[About this task]:
A single number is the answer here: the count of lines in the data below that include the word "Expand".
☆ ☆ ☆
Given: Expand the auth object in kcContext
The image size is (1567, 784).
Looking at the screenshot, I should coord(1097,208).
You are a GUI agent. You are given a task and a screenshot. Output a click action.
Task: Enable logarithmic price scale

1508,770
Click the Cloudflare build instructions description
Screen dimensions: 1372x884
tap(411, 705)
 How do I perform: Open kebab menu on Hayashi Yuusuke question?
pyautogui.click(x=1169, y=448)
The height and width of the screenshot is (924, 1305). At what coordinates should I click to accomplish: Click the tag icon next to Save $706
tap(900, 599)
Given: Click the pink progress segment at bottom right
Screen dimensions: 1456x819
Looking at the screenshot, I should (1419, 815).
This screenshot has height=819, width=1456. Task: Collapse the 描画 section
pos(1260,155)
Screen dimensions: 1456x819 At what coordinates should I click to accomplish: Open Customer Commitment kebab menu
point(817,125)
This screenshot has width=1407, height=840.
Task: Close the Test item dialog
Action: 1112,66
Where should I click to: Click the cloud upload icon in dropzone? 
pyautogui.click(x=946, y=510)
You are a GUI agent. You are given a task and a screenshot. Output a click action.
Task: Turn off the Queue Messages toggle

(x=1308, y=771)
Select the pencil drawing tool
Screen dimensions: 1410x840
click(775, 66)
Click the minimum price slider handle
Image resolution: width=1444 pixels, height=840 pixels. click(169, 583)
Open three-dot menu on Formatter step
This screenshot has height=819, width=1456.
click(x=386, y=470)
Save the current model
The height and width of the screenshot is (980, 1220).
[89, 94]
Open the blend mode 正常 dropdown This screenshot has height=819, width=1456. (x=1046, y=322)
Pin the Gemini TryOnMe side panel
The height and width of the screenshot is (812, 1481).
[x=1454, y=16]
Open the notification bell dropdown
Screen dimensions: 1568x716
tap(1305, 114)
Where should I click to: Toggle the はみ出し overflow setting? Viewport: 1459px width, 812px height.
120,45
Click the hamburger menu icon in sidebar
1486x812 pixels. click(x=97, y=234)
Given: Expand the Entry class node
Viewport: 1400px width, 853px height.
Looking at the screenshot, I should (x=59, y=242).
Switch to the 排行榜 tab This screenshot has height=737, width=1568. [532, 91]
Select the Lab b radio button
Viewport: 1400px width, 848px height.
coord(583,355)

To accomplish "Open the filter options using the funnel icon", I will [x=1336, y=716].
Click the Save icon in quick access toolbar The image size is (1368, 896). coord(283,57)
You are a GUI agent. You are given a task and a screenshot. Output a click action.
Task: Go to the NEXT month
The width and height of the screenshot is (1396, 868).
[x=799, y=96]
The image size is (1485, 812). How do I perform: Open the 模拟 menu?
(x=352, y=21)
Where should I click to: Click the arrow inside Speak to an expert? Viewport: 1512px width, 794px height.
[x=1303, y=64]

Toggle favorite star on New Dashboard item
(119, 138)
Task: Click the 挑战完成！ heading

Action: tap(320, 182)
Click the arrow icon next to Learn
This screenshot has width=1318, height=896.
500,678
☆ ☆ ☆
[Output for this exercise]:
2